The question that killed the project

Several conversations into the design — after we'd discussed MOSFET gate logic, ESPHome YAML configs, capacitive touch calibration, and the relative merits of TTP223 modules versus MPR121 breakout boards — the AI asked a question that I should have asked at the beginning:

What if a commercially available mirror already has built-in LEDs, a built-in defogger, and a built-in touch controller?

I found one in twenty minutes. A JSneijder 24-by-36-inch LED mirror, black frame, with perimeter LEDs, integrated defogger, touch controls for brightness and color temperature, and — this was the detail that mattered — a memory function that resumes to its last ON state when power is restored.

That last spec is the one that makes everything else disappear. If the mirror remembers that it was on at 4000K and 80 percent brightness when the power went away, then the Lutron switch in the garage becomes the only control I need. Lutron on, mirror on. Lutron off, everything dead. Touch the mirror to toggle the defogger. Set the brightness once and forget it.

One product. One cable. Zero additional parts.

$149.99.

What I gave up

CRI. The strips I'd specced were CRI 95 — laboratory-grade color rendering, the kind that makes skin tones look accurate under artificial light. The mirror's built-in LEDs are CRI 80, which is what you get in most commercial lighting. The difference is real. Put them side by side and you'd see it. In isolation, in a bathroom, at the vanity — you wouldn't.

I also gave up scene-integrated dimming. The mirror dims via its own touch panel, not via Lutron. The Lutron system can turn it on and off but can't set it to 30 percent for a shower scene or 5 percent for a nightlight. That was the whole reason for the Sunnata dimmer, the MOSFET, and the ESP32.

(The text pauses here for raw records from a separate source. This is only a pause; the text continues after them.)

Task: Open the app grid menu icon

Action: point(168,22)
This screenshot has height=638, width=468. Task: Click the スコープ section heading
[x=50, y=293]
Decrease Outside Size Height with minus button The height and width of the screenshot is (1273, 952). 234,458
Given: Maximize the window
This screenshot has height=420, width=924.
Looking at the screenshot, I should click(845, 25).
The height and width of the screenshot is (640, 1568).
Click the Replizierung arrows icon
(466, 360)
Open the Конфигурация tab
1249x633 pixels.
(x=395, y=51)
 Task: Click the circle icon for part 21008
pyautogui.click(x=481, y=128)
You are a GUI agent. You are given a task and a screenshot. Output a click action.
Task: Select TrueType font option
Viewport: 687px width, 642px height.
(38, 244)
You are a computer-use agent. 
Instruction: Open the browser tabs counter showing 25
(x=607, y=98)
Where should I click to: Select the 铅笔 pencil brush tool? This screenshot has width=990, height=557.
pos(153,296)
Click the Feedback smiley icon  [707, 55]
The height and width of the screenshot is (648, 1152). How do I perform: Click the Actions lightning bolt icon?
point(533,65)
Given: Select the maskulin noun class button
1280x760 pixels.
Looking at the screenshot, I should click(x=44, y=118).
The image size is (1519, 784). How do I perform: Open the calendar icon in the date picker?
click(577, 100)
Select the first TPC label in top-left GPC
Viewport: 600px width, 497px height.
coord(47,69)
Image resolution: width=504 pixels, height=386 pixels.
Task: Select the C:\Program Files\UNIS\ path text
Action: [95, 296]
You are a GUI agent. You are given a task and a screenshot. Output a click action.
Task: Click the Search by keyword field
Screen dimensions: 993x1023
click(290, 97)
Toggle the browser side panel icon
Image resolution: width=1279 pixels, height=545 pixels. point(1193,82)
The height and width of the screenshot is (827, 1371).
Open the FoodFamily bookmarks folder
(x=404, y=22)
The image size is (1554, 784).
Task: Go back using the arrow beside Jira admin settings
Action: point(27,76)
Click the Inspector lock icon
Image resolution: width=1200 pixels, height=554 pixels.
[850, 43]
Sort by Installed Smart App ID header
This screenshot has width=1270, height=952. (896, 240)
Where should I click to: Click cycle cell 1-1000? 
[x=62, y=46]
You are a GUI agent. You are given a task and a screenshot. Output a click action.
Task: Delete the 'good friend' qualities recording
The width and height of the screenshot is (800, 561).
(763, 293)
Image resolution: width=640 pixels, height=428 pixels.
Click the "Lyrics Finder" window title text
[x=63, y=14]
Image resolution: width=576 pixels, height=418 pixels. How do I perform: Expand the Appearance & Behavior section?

These are real losses. I felt them. The custom build was more capable, more integrated, more technically interesting. It was also twelve components per mirror, two afternoons of labor, and a maintenance surface that would outlive my patience.

Subtraction as a skill

There is a bias in making culture toward complexity. The more components, the more custom, the more hand-built, the more impressive. A commercially available mirror is not a project. You can't write a blog post about plugging something in. (And yet.)

The AI didn't have this bias. It didn't care that I'd spent five conversations designing a capacitive touch interface through scraped mirror coating. It didn't care that the ESP32 firmware was clever, or that the architecture was elegant, or that the BOM was a testament to my ability to source obscure components from AliExpress. It asked whether the goal was to build something interesting or to have a mirror that defogged.

This is an uncomfortable question when you're the kind of person who likes building interesting things. The answer, in a bathroom, is that I want a mirror that defoggs. My daughter will stand on a stool at this mirror someday and brush her teeth. She will not care about CRI. She will care that the mirror is not foggy after her bath.

The hardest version of "from idea to object" is the one where the object already exists and the idea was overbuilt.

What the AI actually did

In the previous essays in this series, the AI helped me design a custom part that didn't exist, engineer a piece of furniture, and plan a fabrication process. Those are additive contributions — the AI helped me build more, build better, build with more confidence.

Here, the AI did the opposite. It helped me stop. Not by telling me to stop — it was perfectly willing to keep designing the custom build, and it did, for several rounds. It helped me stop by answering my questions so precisely that the gap between what I was building and what I needed became impossible to ignore.

The $511 BOM was a solution to a $150 problem. The twelve components per mirror were eleven more than necessary. The ESPHome firmware, the capacitive touch interface, the MOSFET gate drive — all of it was real engineering, and none of it was needed.

I bought two mirrors. I hardwired them to the Romex. I set the brightness to 80 percent and the color temperature to 4000K. I have never touched the settings again. The defogger works when I press the glass. The lights come on when the Lutron scene says "bathroom."

The most useful thing the AI did in this entire renovation was not help me build something. It was help me notice that I didn't have to.